The plethora of western media outlets which have time and again been caught promoting the Chinese Communist Party’s propaganda do not shy away in showing their love for the communist nation. But now, in a situation that some might consider an example of poetic justice, Beijing is turning all foreign media outlets into illegal entities overnight, a tale of tragic yet much-deserved karma. Late Friday, China released a proposal that bolstered its intention to reduce private capital’s influence over a wide spectrum of media operations.
According to a public consultation paper released on the website of China’s top economic planner, the National Development and Reform Commission, private capital would be excluded from news gathering and distribution operations. Private investments in the formation and operation of news sources, such as news agencies, newspaper publishers, and broadcasters, would also be prohibited. They will also be prohibited from reproducing news items produced by international news organisations. This comes at a time when all these media channels and larger enterprises were busy helping push the narrative of the CCP.

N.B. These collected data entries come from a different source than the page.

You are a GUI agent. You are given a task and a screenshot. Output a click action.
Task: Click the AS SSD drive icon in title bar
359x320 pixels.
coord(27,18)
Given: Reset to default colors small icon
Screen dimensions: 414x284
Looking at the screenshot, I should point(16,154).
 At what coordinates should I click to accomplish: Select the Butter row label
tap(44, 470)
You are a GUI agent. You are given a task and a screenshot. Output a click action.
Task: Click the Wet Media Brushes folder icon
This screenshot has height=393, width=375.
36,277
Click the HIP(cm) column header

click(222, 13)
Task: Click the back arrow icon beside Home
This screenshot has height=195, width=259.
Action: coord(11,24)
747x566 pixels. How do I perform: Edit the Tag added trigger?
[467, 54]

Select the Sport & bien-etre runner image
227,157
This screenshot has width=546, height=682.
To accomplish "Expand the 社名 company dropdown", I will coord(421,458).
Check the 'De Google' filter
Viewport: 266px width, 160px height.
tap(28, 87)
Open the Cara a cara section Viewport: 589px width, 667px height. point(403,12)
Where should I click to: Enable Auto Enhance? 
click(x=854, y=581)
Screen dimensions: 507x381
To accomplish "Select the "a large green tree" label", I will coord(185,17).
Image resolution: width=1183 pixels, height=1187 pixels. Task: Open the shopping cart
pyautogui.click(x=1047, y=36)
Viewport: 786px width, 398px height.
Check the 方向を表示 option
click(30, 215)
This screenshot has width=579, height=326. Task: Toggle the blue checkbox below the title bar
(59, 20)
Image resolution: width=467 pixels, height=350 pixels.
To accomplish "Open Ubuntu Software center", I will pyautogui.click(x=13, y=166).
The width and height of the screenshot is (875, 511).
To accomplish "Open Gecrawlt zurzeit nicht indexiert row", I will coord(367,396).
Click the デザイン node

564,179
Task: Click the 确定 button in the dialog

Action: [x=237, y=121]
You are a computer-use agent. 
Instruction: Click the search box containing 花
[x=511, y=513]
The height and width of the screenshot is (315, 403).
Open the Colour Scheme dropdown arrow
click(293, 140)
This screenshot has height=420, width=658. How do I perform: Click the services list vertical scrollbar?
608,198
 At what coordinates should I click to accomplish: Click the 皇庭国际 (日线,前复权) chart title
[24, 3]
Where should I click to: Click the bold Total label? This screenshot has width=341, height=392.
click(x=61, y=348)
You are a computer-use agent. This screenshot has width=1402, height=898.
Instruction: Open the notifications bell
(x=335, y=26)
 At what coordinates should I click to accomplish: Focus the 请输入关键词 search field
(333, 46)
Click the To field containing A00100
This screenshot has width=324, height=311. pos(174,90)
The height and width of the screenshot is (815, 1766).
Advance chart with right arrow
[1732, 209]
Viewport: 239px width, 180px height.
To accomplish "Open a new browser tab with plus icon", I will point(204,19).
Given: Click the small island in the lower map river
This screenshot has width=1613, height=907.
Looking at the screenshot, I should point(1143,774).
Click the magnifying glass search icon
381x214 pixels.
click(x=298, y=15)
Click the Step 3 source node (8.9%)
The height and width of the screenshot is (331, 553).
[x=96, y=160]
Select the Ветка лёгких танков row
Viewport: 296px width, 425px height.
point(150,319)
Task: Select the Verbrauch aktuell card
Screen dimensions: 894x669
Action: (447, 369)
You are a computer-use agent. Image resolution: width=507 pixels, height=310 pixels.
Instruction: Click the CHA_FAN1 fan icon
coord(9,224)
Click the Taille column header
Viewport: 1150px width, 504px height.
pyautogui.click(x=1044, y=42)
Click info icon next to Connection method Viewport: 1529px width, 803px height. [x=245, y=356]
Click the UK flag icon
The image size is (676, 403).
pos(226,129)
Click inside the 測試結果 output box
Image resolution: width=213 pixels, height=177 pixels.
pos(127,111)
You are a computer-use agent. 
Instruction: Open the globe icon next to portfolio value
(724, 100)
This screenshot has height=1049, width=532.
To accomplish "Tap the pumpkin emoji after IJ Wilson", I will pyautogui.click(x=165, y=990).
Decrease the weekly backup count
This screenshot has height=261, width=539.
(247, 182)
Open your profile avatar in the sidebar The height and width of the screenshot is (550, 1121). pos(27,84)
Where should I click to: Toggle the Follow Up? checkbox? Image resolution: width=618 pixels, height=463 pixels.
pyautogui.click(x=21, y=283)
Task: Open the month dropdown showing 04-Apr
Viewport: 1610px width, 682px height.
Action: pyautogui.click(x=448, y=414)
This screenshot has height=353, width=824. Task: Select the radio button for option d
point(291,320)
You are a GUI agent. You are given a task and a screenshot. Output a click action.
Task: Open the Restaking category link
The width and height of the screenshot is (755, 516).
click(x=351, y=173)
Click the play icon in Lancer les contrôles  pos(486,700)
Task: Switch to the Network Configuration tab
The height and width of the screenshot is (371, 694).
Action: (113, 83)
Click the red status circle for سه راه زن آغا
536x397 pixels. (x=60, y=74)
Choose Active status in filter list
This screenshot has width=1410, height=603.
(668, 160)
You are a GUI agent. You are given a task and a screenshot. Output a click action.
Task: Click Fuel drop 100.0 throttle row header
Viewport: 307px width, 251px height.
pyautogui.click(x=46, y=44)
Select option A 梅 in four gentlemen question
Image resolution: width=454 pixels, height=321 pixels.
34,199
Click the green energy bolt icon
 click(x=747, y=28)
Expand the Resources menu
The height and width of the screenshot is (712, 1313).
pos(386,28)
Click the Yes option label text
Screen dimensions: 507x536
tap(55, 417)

Western Mainstream Media’s China interest
China has not only shown how careless it is in managing the spread of an extremely dangerous virus, but throughout the pandemic, it has tried to shift the onus on other countries and run away from its responsibilities. However, even with all the negatives, the Chinese Communist Party’s control of the global media and thus the global narrative factory, it was able to whitewash the dirt which itself inflicted upon itself. The control of the CCP on the international and western media is a widely known fact, and it is this control that has helped Beijing by becoming its laundry and cleaning every speck of dirt on it.
A new report published in May by the International Federation of Journalists (IFJ), which Julia Bergin co-authored with Louisa Lim of the University of Melbourne and Johan Lidberg of Monash University, has found Beijing’s global image has benefited from the pandemic, despite its origin in the Chinese city of Wuhan. Over half of the 50 nations surveyed at the end of 2020 reported that coverage of China had become more positive in their national media since the onset of the pandemic, while less than a quarter reported that it had become increasingly negative.
At TFI Global, we have discussed the depth of the influence CCP exercises on the American media, and in its backdrop, it is not difficult to understand how pro-CCP the media houses from other places would be. Ties between the Chinese Communist Party (CCP) and major American media houses, being brought to the fore, have ceased to surprise anyone of late. It is an open secret that the CCP funnels money into the pockets of American media outlets via its own state media houses to get paid content, pro-China in bias, published as editorial commentary.
The tragedy of the 21st century is that the media houses of the USA are turning into the enablers of communist China’s propaganda. The pieces of evidence have been increasing, be it the Hunter Biden emails and his links to the CCP or how the Wuhan Coronavirus was covered. The beacon of a free press which the USA was, has become compromised. The mainstream media giants in the USA have become complicit in Chinese propaganda. These big media companies have forgotten the ethics and morals of being information propagators for the Chinese Yuan. And the more unfortunate fact is that it is not just American media, but the situation is comparable the world over.
Read more: How Chinese is the American Media?
China has long attempted to seed positive narratives of itself in foreign media while blocking unfavourable coverage and redirecting the world’s attention onto Western failures. To do so, Beijing uses customised offers of access and tools to tap into foreign media ecosystems. It uses content-sharing agreements and memorandums of understanding with state-sponsored media outlets like Xinhua and China Daily to export its propaganda to foreign media organisations. For example, ANSA, Italy’s state-run news agency, now publishes 50 Xinhua stories per day on its news wire, with Xinhua handling the editorial material.
The details that confirm much deserved backstabs to foreign media outlets
Private investments in the formation and operation of news sources, such as news agencies, newspaper publishers, and broadcasters, would also be prohibited. They will also be prohibited from reproducing news items produced by international news organisations. This is the latest salvo in China’s wide regulatory crackdown on enterprises in fields such as ride-hailing, e-commerce, and after-school tutoring that began earlier this year. Concerns about global inflation and interest rates, geopolitical tensions, how new laws will transform enterprises, and where Beijing might strike next have all contributed to a 16 per cent drop in the MSCI China Index this year.
The proposed bans are part of a larger document that includes discusses barriers to entry in other industries such as finance, the internet, and agriculture. The seven-day public consultation will expire on October 14. This is the most impeccable example of the saying what goes around comes back around. The international media houses are being chased away by the very people whom they loyally served.